### Data excerpts
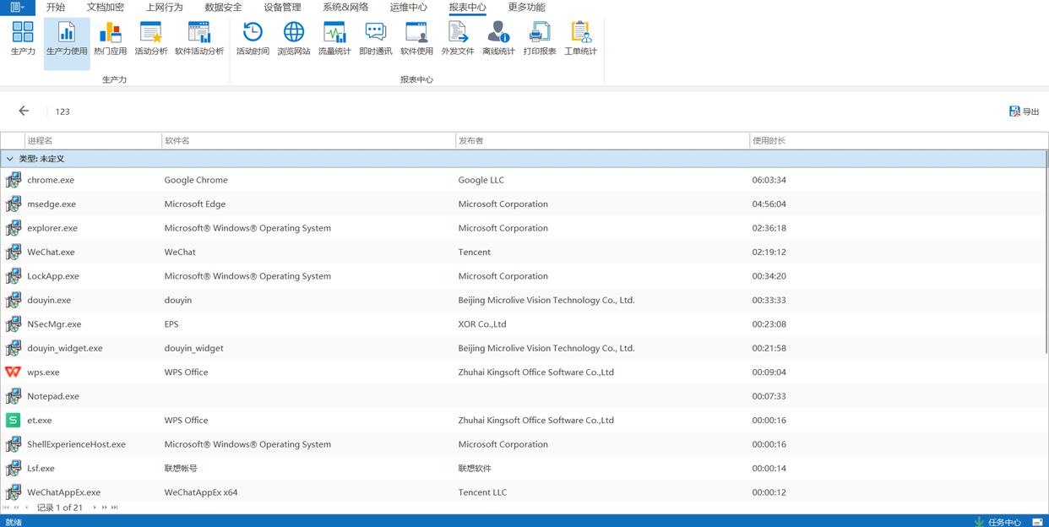
Task: Go back using the left arrow
Action: point(24,111)
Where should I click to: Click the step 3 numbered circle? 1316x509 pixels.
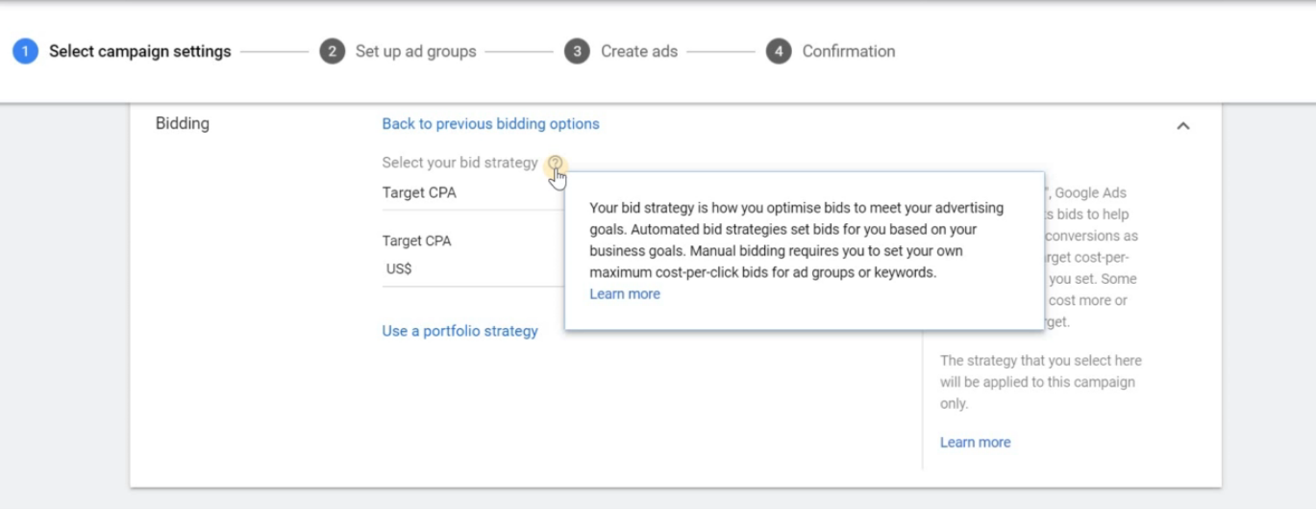click(x=577, y=52)
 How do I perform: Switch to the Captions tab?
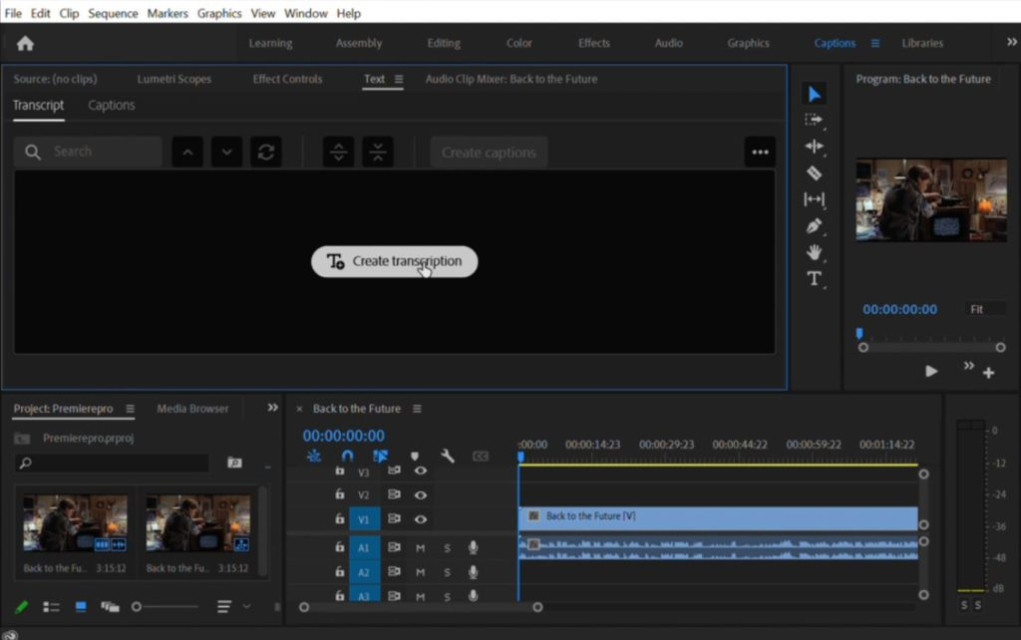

### Problem description
Rewrite the items from the line containing "Where should I" through the final line, both included, as a numbered list with no blank lines, and omit the pictures.

### Expected answer
1. Where should I click to: Click the step 3 numbered circle? 1316x509 pixels.
2. click(x=577, y=52)
3.  How do I perform: Switch to the Captions tab?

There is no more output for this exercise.